**RECORDED DATA:**
BEGIN

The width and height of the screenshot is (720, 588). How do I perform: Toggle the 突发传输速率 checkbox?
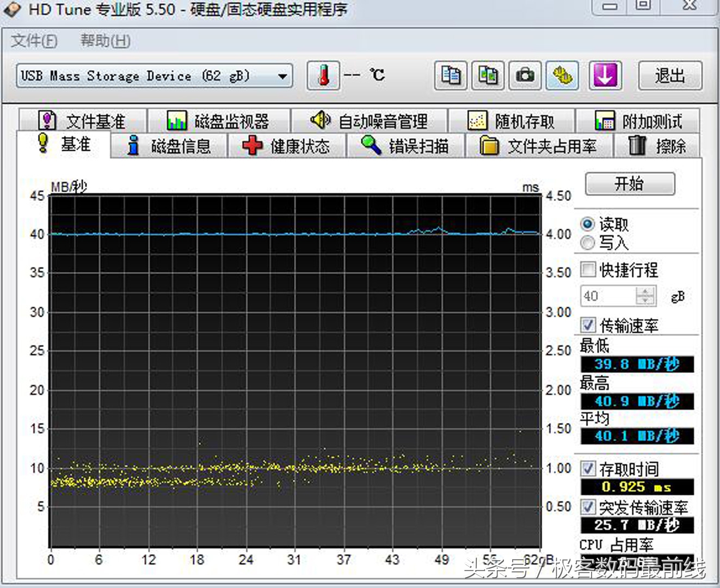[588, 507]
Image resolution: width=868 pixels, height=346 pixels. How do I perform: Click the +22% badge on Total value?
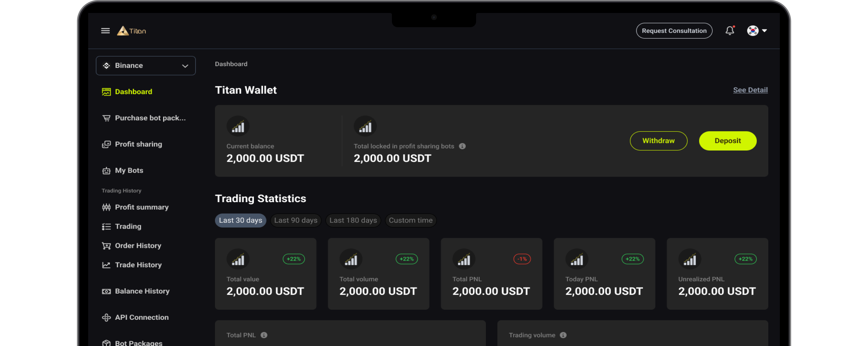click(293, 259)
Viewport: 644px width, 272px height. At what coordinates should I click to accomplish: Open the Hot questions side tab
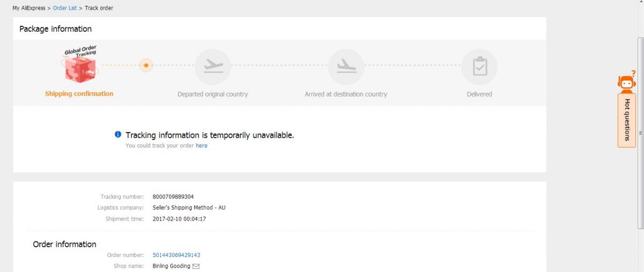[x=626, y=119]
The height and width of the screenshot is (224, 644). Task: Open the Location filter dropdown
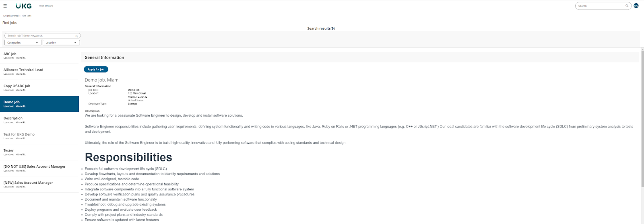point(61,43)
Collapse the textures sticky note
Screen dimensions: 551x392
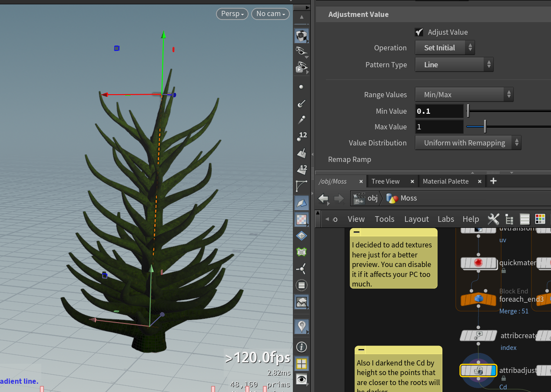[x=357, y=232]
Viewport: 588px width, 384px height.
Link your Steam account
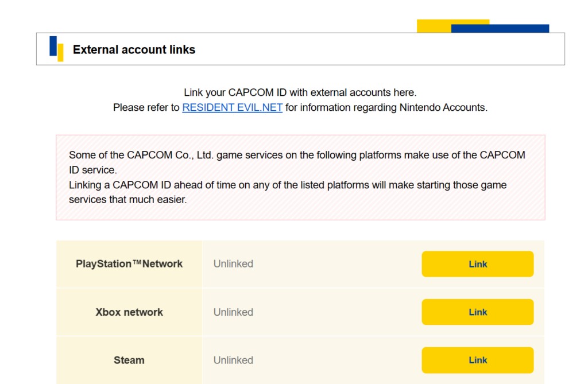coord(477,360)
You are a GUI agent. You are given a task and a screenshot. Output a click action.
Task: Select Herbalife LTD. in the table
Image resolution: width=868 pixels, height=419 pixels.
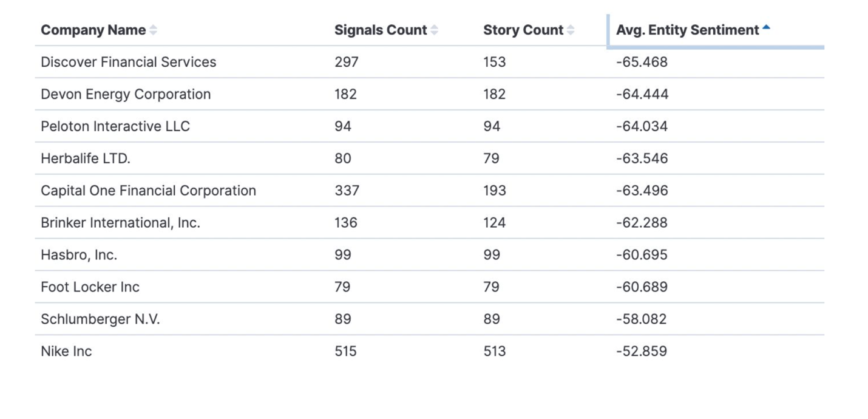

END

Leave the pictures out, then print every entry exactly as it reads.

The width and height of the screenshot is (720, 588). How do I perform: Toggle the 突发传输速率 checkbox?
[588, 507]
Image resolution: width=868 pixels, height=346 pixels. How do I perform: Click the +22% badge on Total value?
click(293, 259)
Viewport: 644px width, 272px height. At what coordinates should I click to accomplish: Open the Hot questions side tab
[x=626, y=119]
The height and width of the screenshot is (224, 644). Task: Open the Location filter dropdown
point(61,43)
Collapse the textures sticky note
Screen dimensions: 551x392
[x=357, y=232]
Viewport: 588px width, 384px height.
Link your Steam account
coord(477,360)
You are a GUI agent. You are given a task and a screenshot. Output a click action.
Task: Select Herbalife LTD. in the table
Image resolution: width=868 pixels, height=419 pixels.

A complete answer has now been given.